-------- Texte

Son équipage – 62 marins russes et 20 guinéens – est consigné à bord. L'imposant bateau de 120 mètres de long, capable d'aspirer plus de 100 tonnes de poissons en une journée, illustre les ravages de la pêche illégale qui affecte particulièrement les populations africaines.

De décembre à mai, au large de l'Afrique de l'Ouest, des eaux froides riches en nutriments remontent des profondeurs, attirant des bancs de petits poissons (sardinelles, chinchards, maquereaux, anchois…) et des bateaux usines russes, coréens, espagnols qui raflent cette manne au détriment des pirogues sénégalaises. Depuis une quinzaine d'années, scientifiques, ONG et pêcheurs constatent que la ressource s'épuise.

Or, si les étrangers sont attirés par la concentration saisonnière de poissons-fourrage qu'ils transforment en farine pour l'alimentation du bétail, les Sénégalais, eux, les consomment. La raréfaction de la sardinelle a des répercussions sérieuses sur la sécurité alimentaire du pays. Aussi le gouvernement affiche-t-il sa détermination à lutter contre le braconnage à grande échelle.

----------------
-------- Données fournies

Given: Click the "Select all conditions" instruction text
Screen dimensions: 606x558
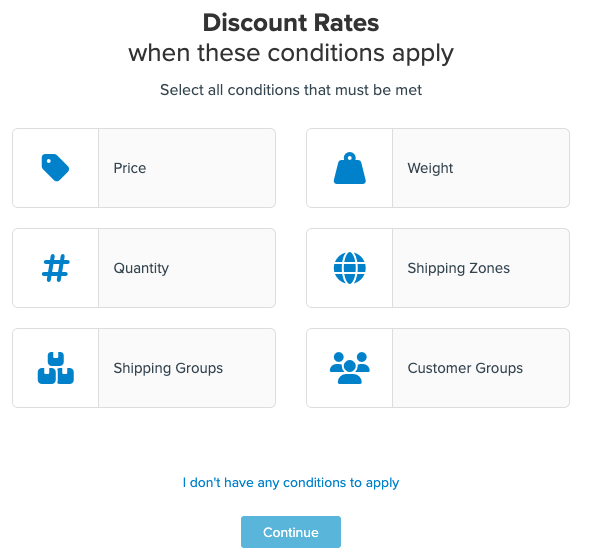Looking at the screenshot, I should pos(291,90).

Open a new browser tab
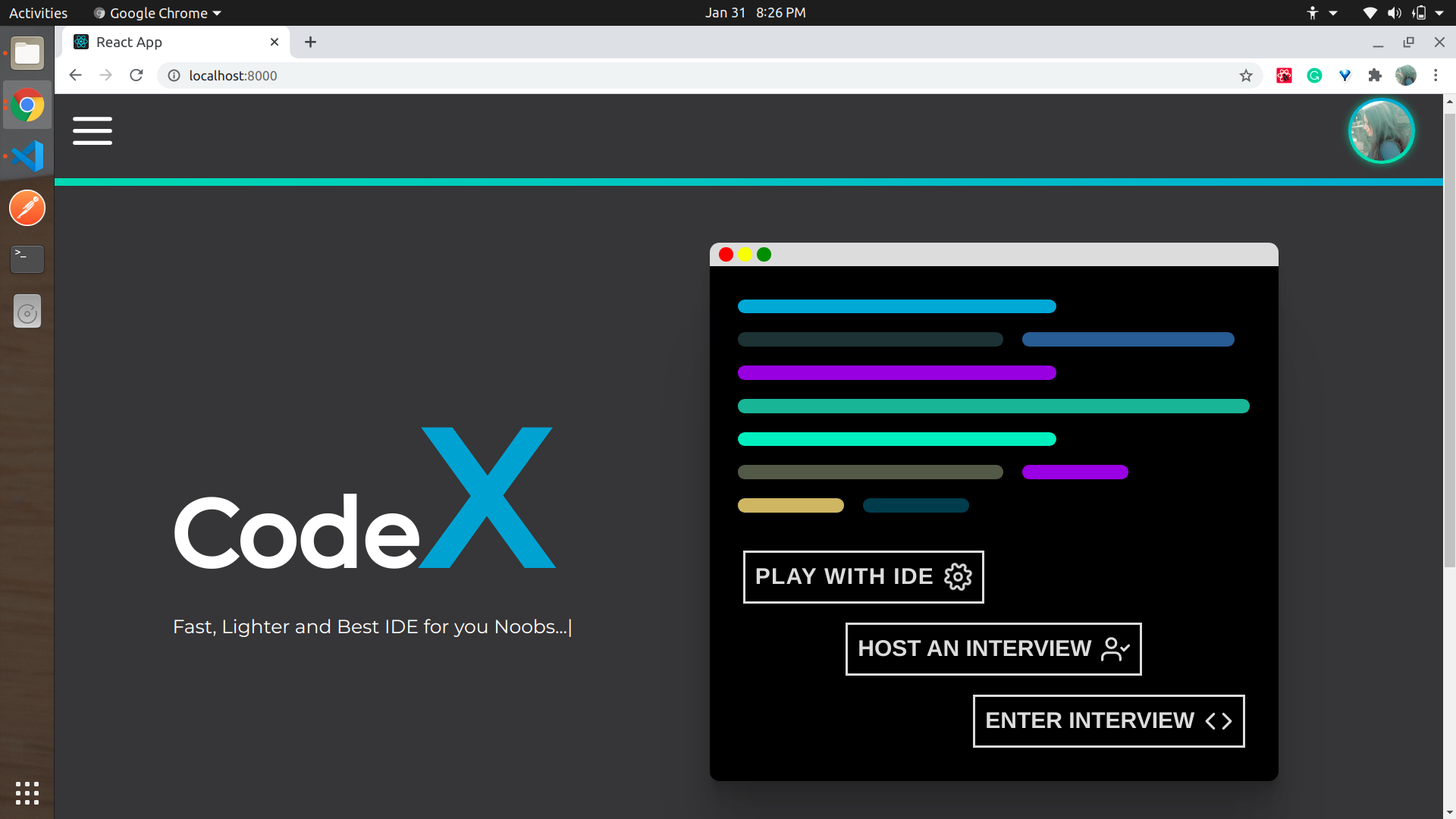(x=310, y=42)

----------------
-------- Données fournies

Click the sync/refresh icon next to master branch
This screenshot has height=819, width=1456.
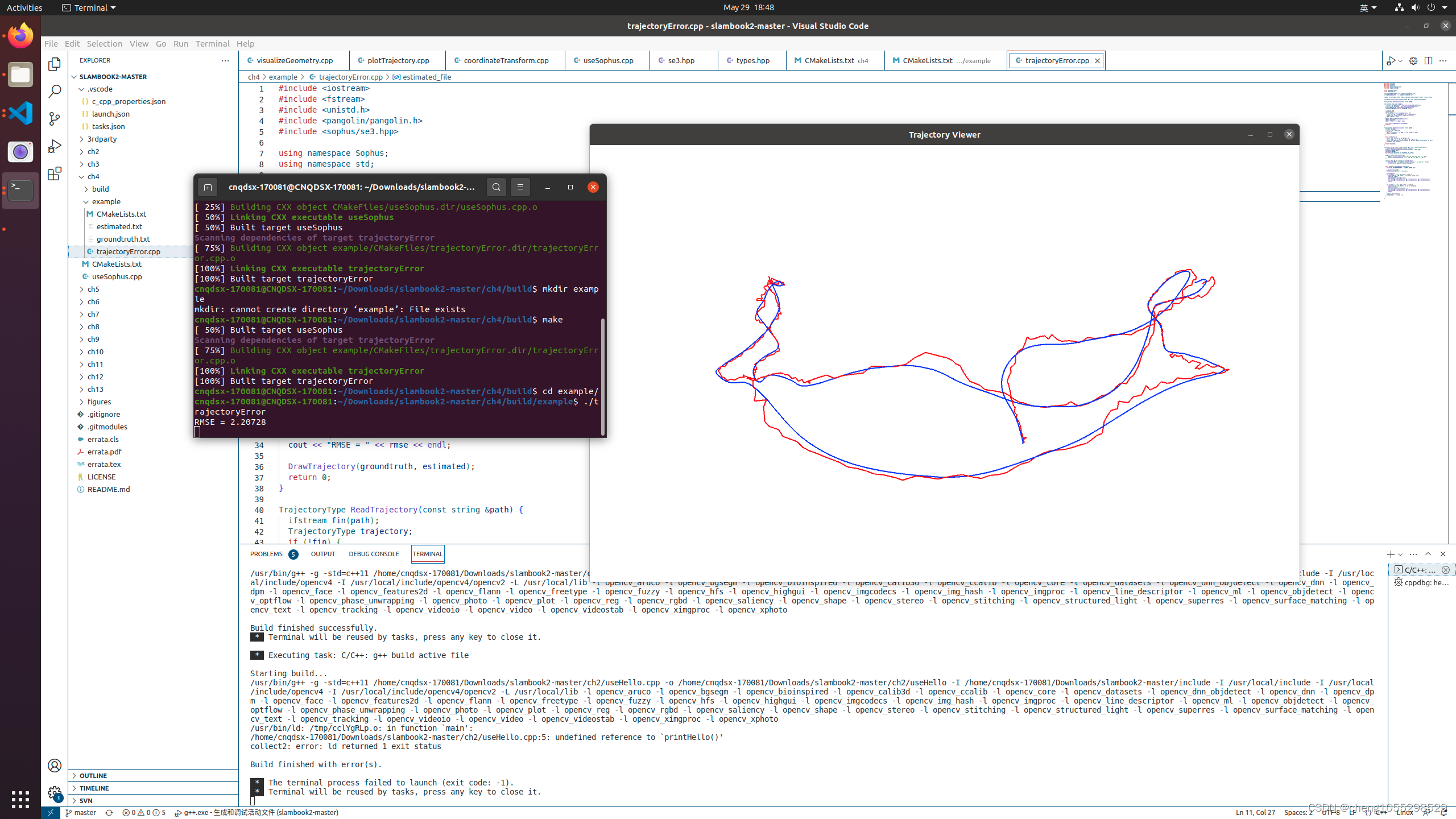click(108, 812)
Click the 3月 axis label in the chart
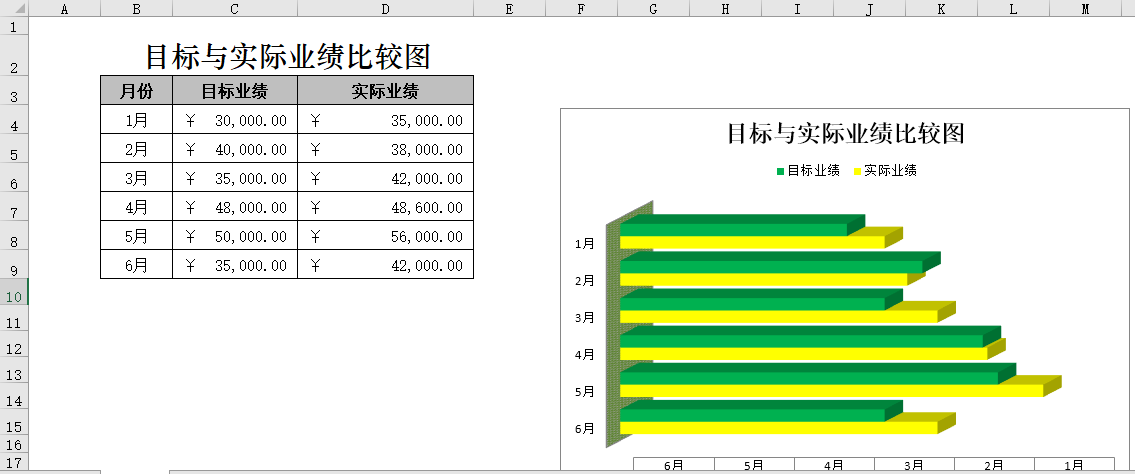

----------------

* Consignes
A. Relevez tous les petits poissons que le texte sur la pêche illégale cite entre parenthèses.
B. Recopiez le passage du texte sur la pêche illégale allant de « De décembre à » jusqu'à « la ressource s'épuise. », en substituant « embarcations » à « pirogues ».
C. Répondez brièvement d'après le texte sur la pêche illégale.
(i) Combien de marins russes compte l'équipage consigné à bord ?
(ii) Durant quels mois les eaux froides remontent-elles au large de l'Afrique de l'Ouest ?
(iii) En quoi les étrangers transforment-ils les poissons-fourrage ?

* Corrigé
A. sardinelles, chinchards, maquereaux, anchois

B.
De décembre à mai, au large de l'Afrique de l'Ouest, des eaux froides riches en nutriments remontent des profondeurs, attirant des bancs de petits poissons (sardinelles, chinchards, maquereaux, anchois…) et des bateaux usines russes, coréens, espagnols qui raflent cette manne au détriment des embarcations sénégalaises. Depuis une quinzaine d'années, scientifiques, ONG et pêcheurs constatent que la ressource s'épuise.

C.
(i) 62.
(ii) De décembre à mai.
(iii) En farine pour l'alimentation du bétail.